**Written problem**. Copy all the items below again, swapping "Screen dimensions" for "Display size" and keeping everything else the same. Leave out the pictures.

**Available data**.
◇ ◇ ◇ ◇ ◇

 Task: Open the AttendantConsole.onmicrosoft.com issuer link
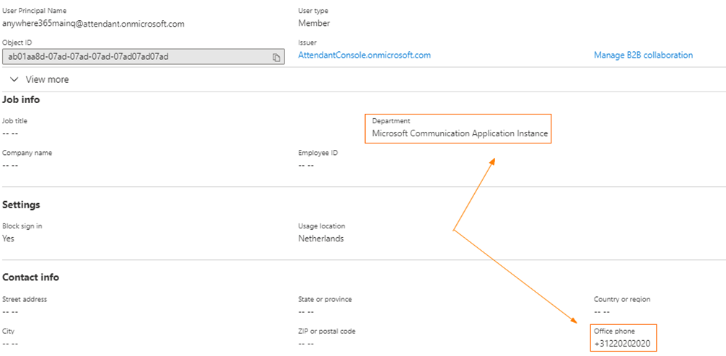(x=364, y=55)
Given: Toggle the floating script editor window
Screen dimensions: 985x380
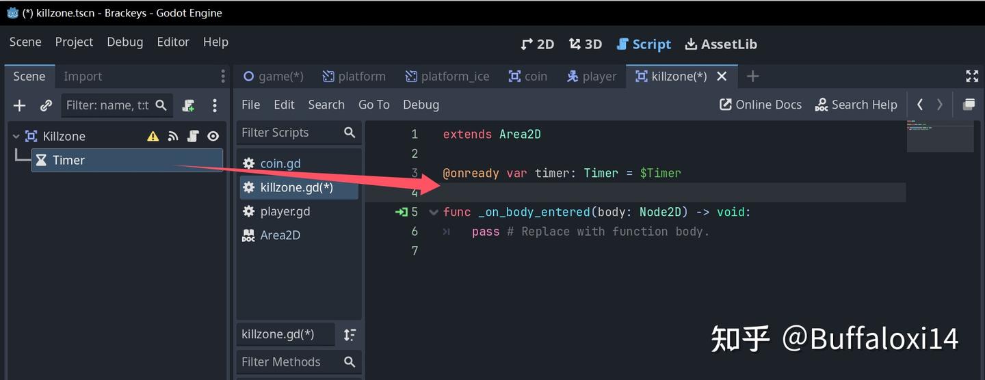Looking at the screenshot, I should (x=969, y=105).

◇ ◇ ◇ ◇ ◇

**Complete output**.
 Task: Open the AttendantConsole.onmicrosoft.com issuer link
(x=364, y=55)
Given: Toggle the floating script editor window
Display size: 985x380
Looking at the screenshot, I should (x=969, y=105).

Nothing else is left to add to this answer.